*Task prompt:*
Output the entire listing without altering anything.

*Provided data:*
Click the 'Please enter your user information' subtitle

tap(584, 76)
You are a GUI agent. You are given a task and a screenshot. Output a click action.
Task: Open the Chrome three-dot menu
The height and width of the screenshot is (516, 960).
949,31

*Task result:*
Click the 'Please enter your user information' subtitle

tap(584, 76)
You are a GUI agent. You are given a task and a screenshot. Output a click action.
Task: Open the Chrome three-dot menu
The height and width of the screenshot is (516, 960).
949,31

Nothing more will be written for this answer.